What to work on: What is needed is a word-for-word copy of the lines below from the one with "Click the Aw0 Cálido Subhúmedo legend swatch" through the one with "Viewport: 716px width, 472px height.", both included, with every picture left out.

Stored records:
=== Begin Enclosure ===

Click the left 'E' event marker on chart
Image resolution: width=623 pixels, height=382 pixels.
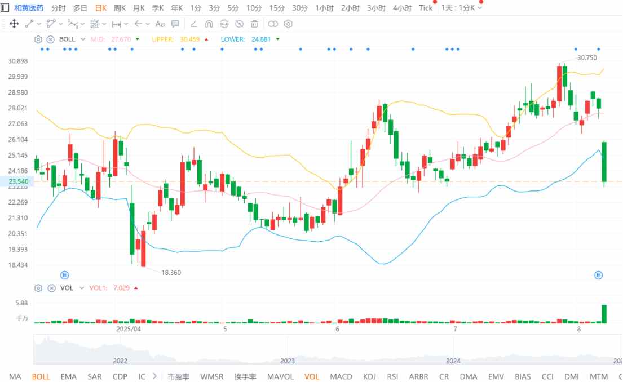tap(65, 275)
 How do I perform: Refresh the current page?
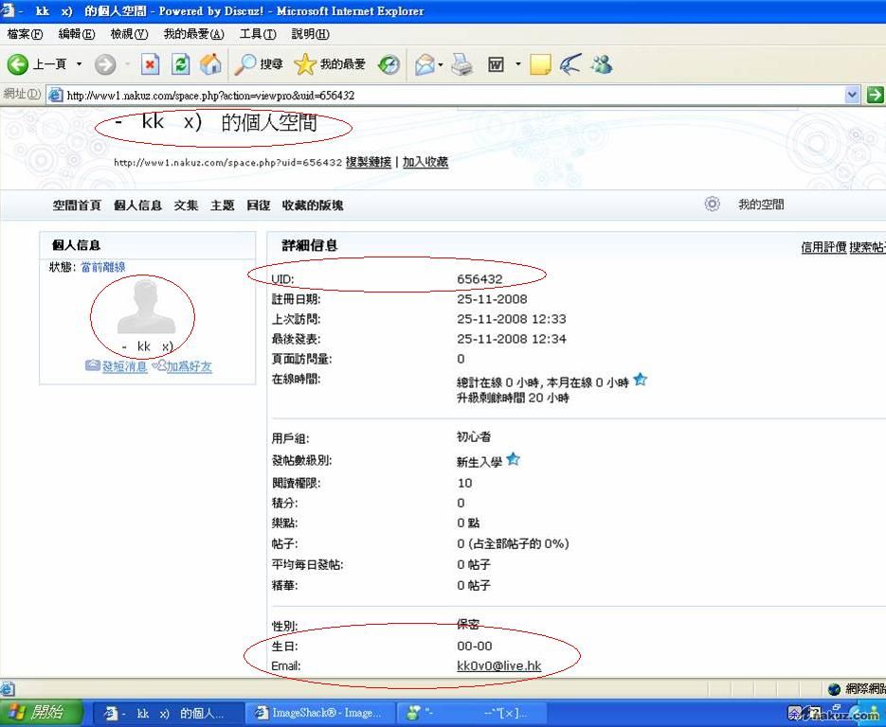coord(180,64)
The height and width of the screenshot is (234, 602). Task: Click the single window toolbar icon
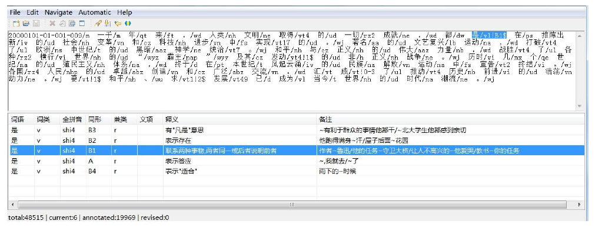point(82,24)
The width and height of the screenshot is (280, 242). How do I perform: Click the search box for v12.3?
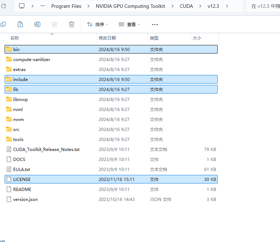click(x=264, y=6)
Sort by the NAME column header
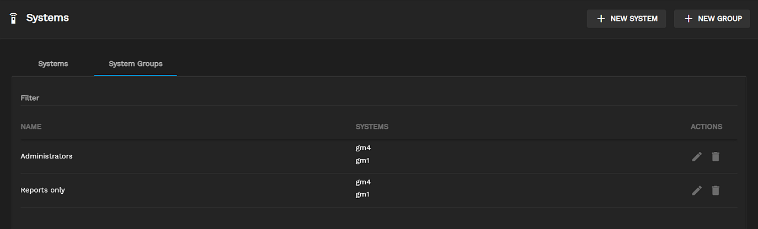This screenshot has height=229, width=758. (x=31, y=127)
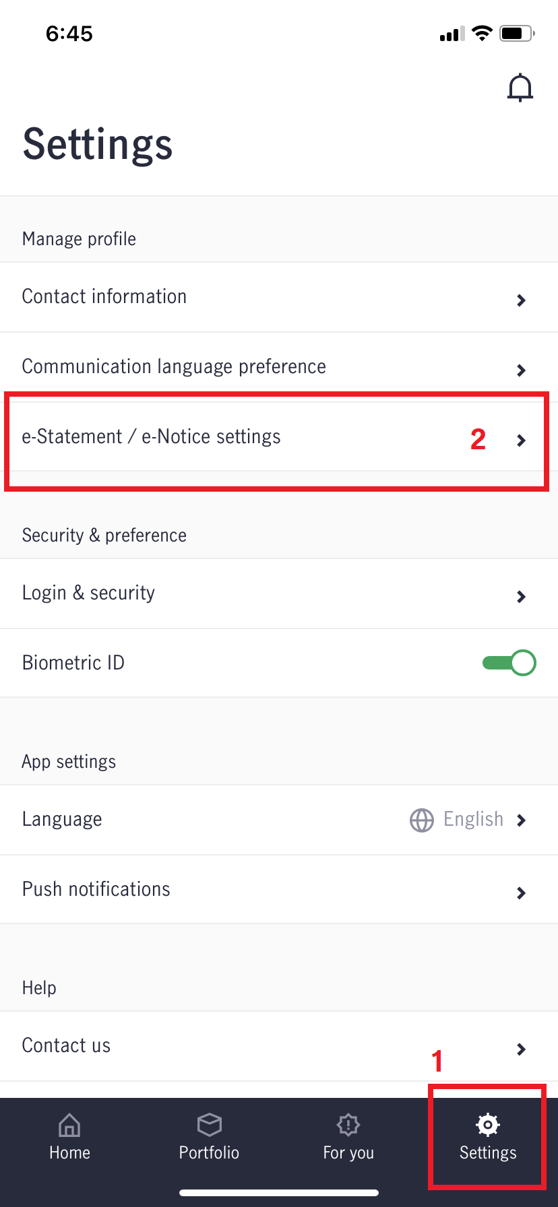558x1207 pixels.
Task: Switch to the Home tab label
Action: point(69,1152)
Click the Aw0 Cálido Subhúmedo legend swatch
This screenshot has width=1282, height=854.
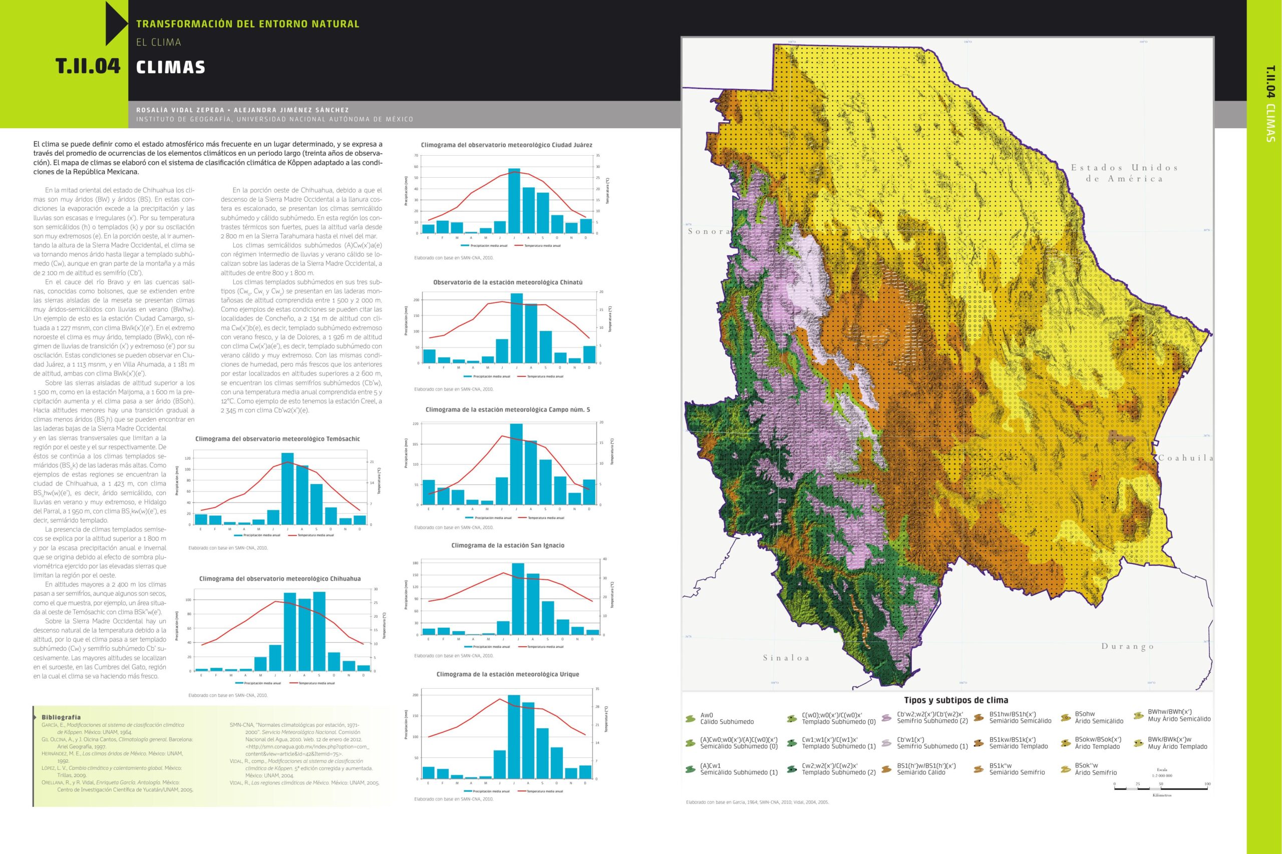pos(690,719)
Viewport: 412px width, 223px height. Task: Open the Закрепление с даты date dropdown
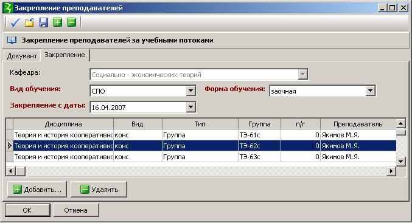click(190, 108)
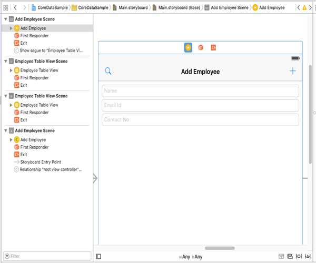The width and height of the screenshot is (316, 263).
Task: Click the plus add button in navigation bar
Action: (293, 72)
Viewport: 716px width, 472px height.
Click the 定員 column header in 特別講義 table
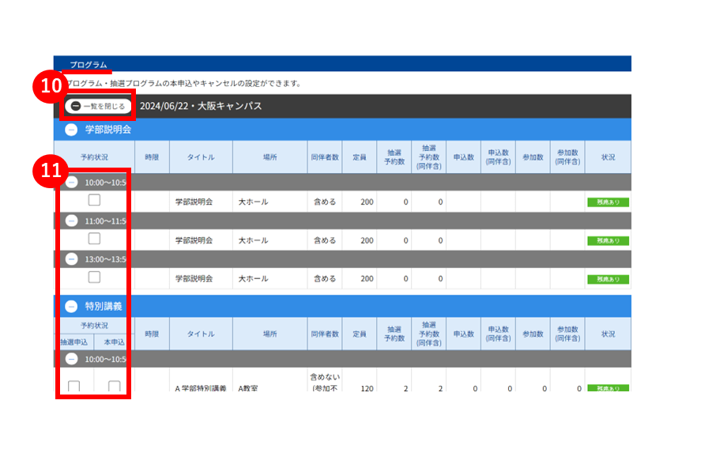point(360,334)
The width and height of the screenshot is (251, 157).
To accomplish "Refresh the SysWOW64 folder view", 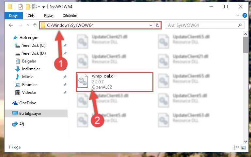I will pyautogui.click(x=158, y=25).
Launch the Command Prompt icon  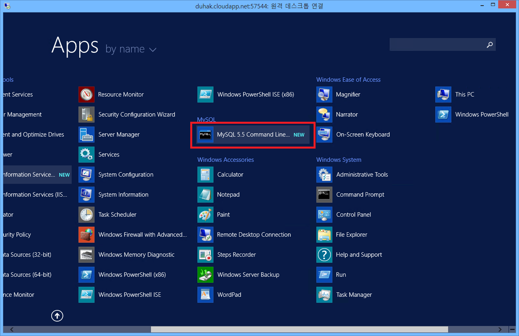(x=324, y=195)
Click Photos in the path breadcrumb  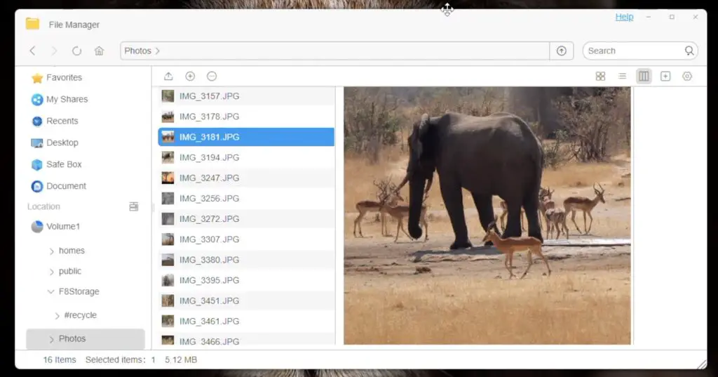(137, 51)
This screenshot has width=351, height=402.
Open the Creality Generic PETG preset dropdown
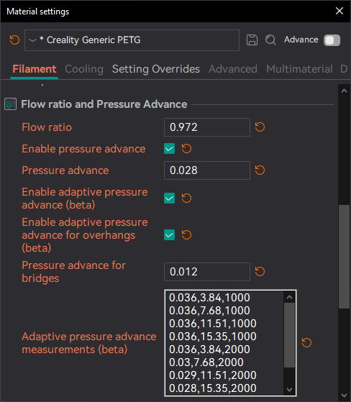pyautogui.click(x=132, y=40)
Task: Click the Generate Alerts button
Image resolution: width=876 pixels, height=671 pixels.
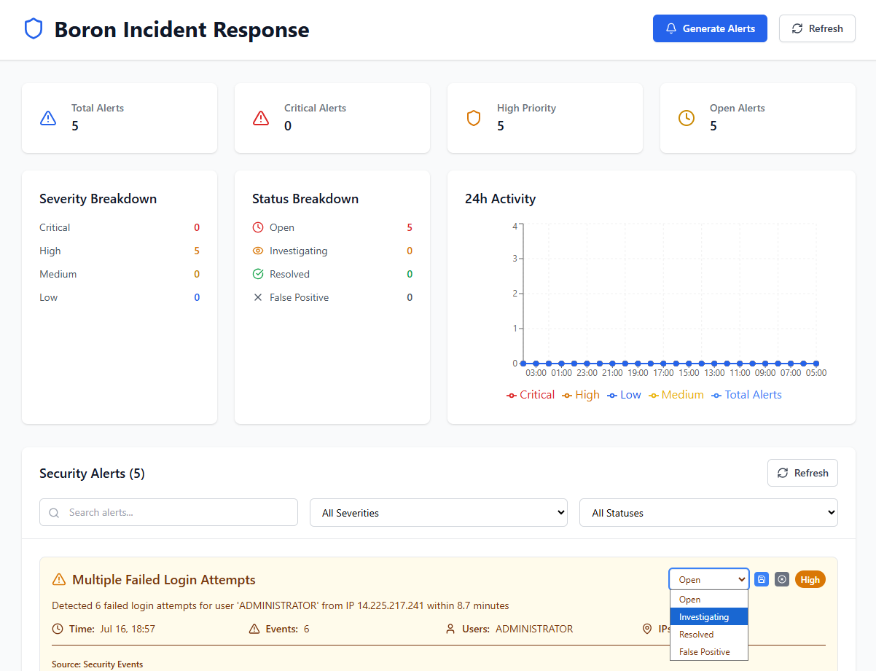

=== End Enclosure ===

Result below:
Click the Aw0 Cálido Subhúmedo legend swatch
This screenshot has width=1282, height=854.
pos(690,719)
Viewport: 412px width, 223px height. Task: Open the Закрепление с даты date dropdown
click(190, 108)
The width and height of the screenshot is (316, 263).
Task: Click the plus add button in navigation bar
Action: (293, 72)
Viewport: 716px width, 472px height.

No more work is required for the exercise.